Of the programs, one evaluated variations over the long term in two National Estuarine Research Reserve Sentinel Site salt marshes, while the other examined changes occurring across 40 marshes during a single season.

“The data from these two different, yet complimentary, programs really went hand-in-hand to build a stronger story,” says Kenneth Raposa, Ph.D., research coordinator at NBNERR. 

Results from the NBNERR’s research revealed the ongoing decline of a high salt meadow foundation species, called Spartina patens, which is being replaced mostly by Spartina alterniflora, a low marsh grass species that thrives in lower elevations and is adapted to withstanding more tidal inundation. 

“These findings were supported with additional, ancillary data such as elevations and water levels that were obtained through monitoring, which helped form a more accurate and comprehensive understanding of the processes that are occurring,” Raposa says. “From this, we concluded that changes in salt marsh ecosystem dynamics are tightly linked to higher water levels in Narragansett Bay, which, in turn, are associated with sea level rise.” 

In running the study’s monitoring programs—which covered dozens of marsh plot locations—Raposa and his research colleagues used HOBO water level data loggers offered by Massachusetts-based Onset (http://www.onsetcomp.com). The loggers provide accurate water level and temperature monitoring and feature robust designs for deployment in saltwater environments such as brackish wetlands and tidal areas. 

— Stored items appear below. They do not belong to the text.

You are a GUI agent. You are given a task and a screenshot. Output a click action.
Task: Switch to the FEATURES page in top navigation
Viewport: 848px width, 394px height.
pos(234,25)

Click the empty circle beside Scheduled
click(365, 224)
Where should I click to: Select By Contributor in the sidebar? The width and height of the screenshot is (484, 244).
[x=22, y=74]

Specifically, the research team used the level loggers to track and record short-term fluctuations in marsh water levels. This information was coupled with elevation data—after installing the data loggers in marshes, survey equipment was utilized to determine elevations of both the marsh surface and the data loggers. By linking these data sets together and performing simple calculations, the researchers established the extent of marsh inundation by tidal waters over different periods of time. 

“We deployed the loggers in marsh creeks by simply fastening them to PVC pipes driven into the sediment,” Raposa says. “The loggers’ depths varied, but they were essentially positioned about 25 cm from the bottom of the creek, in areas with a tidal range of about one meter. Data were collected for about a month with measurements taken every 10 minutes.”

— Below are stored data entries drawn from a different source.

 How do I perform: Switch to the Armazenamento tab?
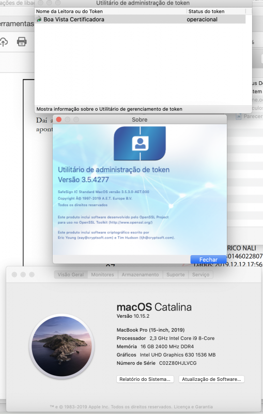pos(140,275)
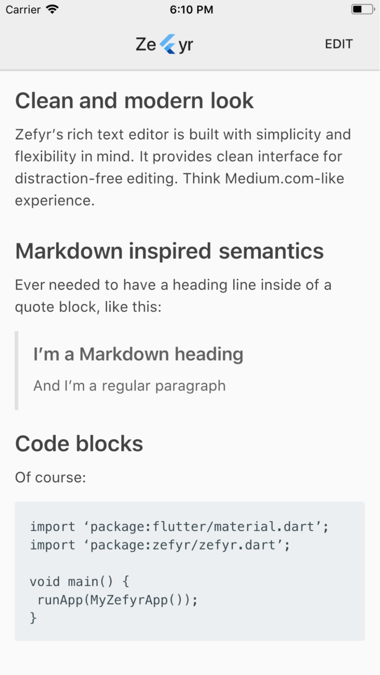Tap the EDIT button
Viewport: 380px width, 675px height.
pos(339,44)

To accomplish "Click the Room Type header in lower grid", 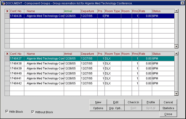I will click(x=113, y=54).
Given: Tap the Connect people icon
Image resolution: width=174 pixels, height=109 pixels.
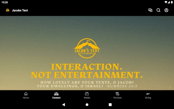Looking at the screenshot, I should coord(56,94).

Raposa, who switched to the HOBO data loggers roughly five years ago, had previously used another manufacturer’s data logger. “Compared to the other product, the HOBO data loggers are much more user-friendly for programming and deployment,” he says. “They also offer greater durability and are easier to maintain. But even with all these advantages, the HOBO data loggers are still more affordable. We are continuing to use them in new projects with great success.” 

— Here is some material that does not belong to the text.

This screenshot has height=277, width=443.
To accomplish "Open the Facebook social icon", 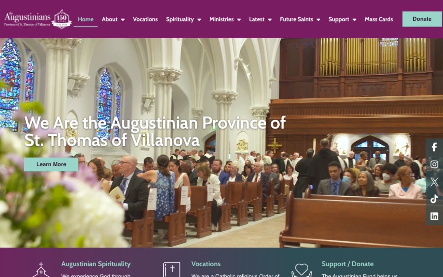I will [x=434, y=147].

Importantly, the HOBO data loggers delivered accurate and reliable data to Raposa and his team, helping bolster their conclusions that Spartina patens losses in southern New England marshes can accelerate during periods of extreme high water levels.

“Unless adaptive management actions are taken, we predict that marshes throughout Rhode Island will continue to lose salt meadow habitat along with the ecosystem services and wildlife support functions that are dependent on these valuable areas,” Raposa says.